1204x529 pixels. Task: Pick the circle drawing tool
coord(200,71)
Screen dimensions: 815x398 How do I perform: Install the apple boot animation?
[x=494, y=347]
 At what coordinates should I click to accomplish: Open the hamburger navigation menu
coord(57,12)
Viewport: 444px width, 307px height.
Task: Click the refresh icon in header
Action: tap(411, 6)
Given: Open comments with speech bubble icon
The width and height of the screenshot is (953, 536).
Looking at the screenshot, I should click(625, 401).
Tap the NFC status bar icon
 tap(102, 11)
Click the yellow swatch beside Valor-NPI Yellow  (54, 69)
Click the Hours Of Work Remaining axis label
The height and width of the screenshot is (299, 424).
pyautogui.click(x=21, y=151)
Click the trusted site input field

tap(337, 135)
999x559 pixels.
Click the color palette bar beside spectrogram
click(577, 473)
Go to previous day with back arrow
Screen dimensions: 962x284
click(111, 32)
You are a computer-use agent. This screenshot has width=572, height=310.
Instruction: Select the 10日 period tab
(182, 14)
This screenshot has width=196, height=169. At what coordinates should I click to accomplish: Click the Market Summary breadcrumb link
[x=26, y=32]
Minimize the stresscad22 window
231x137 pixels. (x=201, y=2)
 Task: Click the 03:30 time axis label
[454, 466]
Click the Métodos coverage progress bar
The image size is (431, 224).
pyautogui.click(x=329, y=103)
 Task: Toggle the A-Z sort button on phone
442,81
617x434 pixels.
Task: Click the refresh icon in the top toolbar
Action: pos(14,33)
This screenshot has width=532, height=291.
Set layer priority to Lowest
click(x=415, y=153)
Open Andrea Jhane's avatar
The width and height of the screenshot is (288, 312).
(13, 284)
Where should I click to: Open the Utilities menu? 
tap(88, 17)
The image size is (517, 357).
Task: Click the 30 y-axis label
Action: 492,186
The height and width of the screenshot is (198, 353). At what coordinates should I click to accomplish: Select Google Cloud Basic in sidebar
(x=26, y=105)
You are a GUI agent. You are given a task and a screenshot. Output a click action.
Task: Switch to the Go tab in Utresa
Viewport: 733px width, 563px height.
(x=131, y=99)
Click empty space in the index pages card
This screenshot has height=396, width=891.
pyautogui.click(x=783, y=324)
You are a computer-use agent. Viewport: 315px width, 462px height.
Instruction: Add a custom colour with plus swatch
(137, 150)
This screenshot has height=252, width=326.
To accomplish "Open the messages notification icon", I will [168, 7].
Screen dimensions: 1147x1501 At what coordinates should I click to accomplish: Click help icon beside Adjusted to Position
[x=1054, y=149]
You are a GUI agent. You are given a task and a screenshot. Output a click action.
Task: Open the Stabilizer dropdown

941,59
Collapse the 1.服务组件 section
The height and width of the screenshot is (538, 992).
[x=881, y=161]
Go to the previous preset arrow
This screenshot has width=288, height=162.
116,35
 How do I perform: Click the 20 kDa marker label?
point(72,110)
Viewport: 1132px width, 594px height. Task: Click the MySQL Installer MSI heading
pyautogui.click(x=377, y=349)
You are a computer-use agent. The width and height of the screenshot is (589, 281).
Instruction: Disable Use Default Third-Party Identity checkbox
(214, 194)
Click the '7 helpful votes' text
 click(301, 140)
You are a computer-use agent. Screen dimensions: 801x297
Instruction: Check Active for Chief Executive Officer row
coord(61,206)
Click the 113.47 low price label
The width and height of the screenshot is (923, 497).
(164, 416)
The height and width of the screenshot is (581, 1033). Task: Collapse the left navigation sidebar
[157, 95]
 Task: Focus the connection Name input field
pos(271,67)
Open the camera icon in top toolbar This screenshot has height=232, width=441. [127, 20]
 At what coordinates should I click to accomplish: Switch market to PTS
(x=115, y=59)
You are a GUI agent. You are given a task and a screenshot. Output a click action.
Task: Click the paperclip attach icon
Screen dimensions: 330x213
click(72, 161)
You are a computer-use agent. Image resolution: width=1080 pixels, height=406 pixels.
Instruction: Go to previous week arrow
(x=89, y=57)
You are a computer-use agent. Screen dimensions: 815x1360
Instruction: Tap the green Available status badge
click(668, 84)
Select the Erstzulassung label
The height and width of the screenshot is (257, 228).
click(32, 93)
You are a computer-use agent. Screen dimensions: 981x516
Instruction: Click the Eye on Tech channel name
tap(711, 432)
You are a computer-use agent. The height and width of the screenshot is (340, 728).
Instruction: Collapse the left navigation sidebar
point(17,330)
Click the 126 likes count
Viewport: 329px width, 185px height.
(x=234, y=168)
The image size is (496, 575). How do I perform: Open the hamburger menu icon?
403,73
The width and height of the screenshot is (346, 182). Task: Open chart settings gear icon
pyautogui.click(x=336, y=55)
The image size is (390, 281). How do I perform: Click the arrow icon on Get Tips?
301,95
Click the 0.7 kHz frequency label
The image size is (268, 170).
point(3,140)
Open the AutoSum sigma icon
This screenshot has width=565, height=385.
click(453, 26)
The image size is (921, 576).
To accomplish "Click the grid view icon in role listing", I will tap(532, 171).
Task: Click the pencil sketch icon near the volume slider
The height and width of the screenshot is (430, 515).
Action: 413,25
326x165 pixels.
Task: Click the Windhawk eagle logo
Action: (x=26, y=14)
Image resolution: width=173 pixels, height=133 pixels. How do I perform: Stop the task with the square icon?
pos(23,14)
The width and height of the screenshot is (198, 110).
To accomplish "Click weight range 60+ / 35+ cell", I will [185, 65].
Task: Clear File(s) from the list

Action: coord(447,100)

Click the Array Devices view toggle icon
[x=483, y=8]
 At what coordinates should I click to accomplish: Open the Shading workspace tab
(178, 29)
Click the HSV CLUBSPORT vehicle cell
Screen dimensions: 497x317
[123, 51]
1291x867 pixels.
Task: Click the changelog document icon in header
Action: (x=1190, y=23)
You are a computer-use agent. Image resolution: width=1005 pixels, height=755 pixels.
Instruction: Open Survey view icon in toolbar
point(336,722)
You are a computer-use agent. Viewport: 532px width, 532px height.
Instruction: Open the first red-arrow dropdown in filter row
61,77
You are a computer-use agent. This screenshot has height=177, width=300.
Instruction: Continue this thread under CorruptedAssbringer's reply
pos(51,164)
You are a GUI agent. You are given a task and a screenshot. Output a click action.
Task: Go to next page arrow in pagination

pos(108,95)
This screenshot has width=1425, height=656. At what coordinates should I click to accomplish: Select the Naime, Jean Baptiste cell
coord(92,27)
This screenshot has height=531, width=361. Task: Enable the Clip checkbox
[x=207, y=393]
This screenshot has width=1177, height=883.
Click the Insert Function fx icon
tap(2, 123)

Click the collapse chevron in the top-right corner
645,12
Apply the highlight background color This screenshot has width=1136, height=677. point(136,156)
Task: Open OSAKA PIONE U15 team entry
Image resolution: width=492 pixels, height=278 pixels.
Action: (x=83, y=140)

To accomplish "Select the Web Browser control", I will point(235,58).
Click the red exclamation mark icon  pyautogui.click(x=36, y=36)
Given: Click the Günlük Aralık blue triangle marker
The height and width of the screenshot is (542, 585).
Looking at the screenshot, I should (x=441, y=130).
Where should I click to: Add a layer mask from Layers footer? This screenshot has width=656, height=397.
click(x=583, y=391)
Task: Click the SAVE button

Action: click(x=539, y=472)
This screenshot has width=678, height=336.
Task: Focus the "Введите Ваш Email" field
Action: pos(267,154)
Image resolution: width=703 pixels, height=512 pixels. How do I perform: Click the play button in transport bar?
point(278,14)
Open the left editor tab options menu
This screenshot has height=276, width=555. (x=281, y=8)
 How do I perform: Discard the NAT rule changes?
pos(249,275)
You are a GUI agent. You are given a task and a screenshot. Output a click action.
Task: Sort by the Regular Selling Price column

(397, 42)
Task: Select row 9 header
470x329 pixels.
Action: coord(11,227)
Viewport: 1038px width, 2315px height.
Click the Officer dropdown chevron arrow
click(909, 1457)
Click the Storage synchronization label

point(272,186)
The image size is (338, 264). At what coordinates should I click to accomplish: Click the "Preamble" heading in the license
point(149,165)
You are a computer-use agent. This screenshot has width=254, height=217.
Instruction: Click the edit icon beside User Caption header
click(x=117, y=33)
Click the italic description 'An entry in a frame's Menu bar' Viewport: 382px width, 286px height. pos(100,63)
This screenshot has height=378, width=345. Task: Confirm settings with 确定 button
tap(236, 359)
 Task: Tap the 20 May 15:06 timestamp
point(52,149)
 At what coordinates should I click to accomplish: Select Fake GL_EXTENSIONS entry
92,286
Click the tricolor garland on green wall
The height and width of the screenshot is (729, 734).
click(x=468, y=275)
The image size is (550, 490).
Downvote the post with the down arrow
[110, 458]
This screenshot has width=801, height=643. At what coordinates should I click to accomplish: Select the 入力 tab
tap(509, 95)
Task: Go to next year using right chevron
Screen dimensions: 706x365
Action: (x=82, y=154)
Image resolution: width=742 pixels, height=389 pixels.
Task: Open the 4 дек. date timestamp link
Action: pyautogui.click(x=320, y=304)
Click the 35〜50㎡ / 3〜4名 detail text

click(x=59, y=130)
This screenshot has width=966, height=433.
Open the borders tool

▸ Task details
Restate precisely, and with nothing added, the lines from the one with "At what coordinates should I click to accomplish: Select Fake" through the final line of the material.

▸ Expected output
 At what coordinates should I click to accomplish: Select Fake GL_EXTENSIONS entry
92,286
Click the tricolor garland on green wall
The height and width of the screenshot is (729, 734).
click(x=468, y=275)
The image size is (550, 490).
Downvote the post with the down arrow
[110, 458]
This screenshot has width=801, height=643. At what coordinates should I click to accomplish: Select the 入力 tab
tap(509, 95)
Task: Go to next year using right chevron
Screen dimensions: 706x365
Action: (x=82, y=154)
Image resolution: width=742 pixels, height=389 pixels.
Task: Open the 4 дек. date timestamp link
Action: pyautogui.click(x=320, y=304)
Click the 35〜50㎡ / 3〜4名 detail text

click(x=59, y=130)
This screenshot has width=966, height=433.
Open the borders tool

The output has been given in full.